Hopefuly it makes more sense with this example:
Sample dataframe:
test <- data.frame("date" = c(as.Date("2020-01-01"), as.Date("2020-01-02"), as.Date("2020-01-03")),
"a" = c(4, 3, 4),
"b" = c(NA, 2, 1),
"c" = c(NA, NA, 5))
Desired output:
date............val
2020-01-01...... 4
2020-01-02...... 2
2020-01-03...... 5
I'd also prefer not to do something like take the row number of the date and take that column number + 1, but if that's the only way to do it, that's that.
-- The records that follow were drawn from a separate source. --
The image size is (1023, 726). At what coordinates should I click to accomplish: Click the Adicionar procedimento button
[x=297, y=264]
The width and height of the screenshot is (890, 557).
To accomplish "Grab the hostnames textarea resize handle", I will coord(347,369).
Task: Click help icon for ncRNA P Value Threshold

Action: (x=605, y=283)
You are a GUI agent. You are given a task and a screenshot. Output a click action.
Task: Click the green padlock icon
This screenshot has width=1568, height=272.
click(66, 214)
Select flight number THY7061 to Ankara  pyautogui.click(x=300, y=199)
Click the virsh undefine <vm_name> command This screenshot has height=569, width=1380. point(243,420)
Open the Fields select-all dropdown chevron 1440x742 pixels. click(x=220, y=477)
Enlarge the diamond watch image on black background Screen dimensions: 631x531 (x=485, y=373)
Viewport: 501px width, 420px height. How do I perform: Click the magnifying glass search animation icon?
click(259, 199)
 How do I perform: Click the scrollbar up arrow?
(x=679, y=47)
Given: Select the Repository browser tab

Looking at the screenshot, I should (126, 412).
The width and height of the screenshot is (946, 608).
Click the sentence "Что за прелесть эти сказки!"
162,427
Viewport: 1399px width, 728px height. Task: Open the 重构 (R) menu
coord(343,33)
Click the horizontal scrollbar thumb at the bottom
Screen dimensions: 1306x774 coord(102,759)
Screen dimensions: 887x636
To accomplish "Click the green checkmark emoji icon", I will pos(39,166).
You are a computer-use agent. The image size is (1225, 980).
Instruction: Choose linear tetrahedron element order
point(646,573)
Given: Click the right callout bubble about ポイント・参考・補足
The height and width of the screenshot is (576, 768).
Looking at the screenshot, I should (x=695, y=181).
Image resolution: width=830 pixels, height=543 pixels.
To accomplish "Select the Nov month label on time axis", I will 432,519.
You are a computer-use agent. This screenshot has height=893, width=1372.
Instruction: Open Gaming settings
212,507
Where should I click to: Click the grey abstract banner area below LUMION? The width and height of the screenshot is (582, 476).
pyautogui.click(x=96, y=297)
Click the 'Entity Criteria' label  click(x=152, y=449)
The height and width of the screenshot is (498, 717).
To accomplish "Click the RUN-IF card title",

Thanks!
回答1:
You can use max.col
with ties.method
set as "last"
to get last non-NA value in each row.
test$val <- test[cbind(1:nrow(test), max.col(!is.na(test), ties.method = 'last'))]
test
# date a b c val
#1 2020-01-01 4 NA NA 4
#2 2020-01-02 3 2 NA 2
#3 2020-01-03 4 1 5 5
回答2:
Here's a Tidyverse-based approach - convert the columns to rows using pivot_longer
, then get the last row where the value isn't NA for each date:
library(dplyr)
library(tidyr)
test %>%
pivot_longer(-date) %>%
filter(!is.na(value)) %>%
group_by(date) %>%
summarize(value = tail(value, 1), .groups = "drop")
回答3:
You can also do this with dplyr's coalesce
function, which takes the first non-missing element from the provided vectors.
library(dplyr)
test %>%
mutate(val = coalesce(c, b, a))
#> date a b c val
#> 1 2020-01-01 4 NA NA 4
#> 2 2020-01-02 3 2 NA 2
#> 3 2020-01-03 4 1 5 5
Created on 2020-07-07 by the reprex package (v0.3.0)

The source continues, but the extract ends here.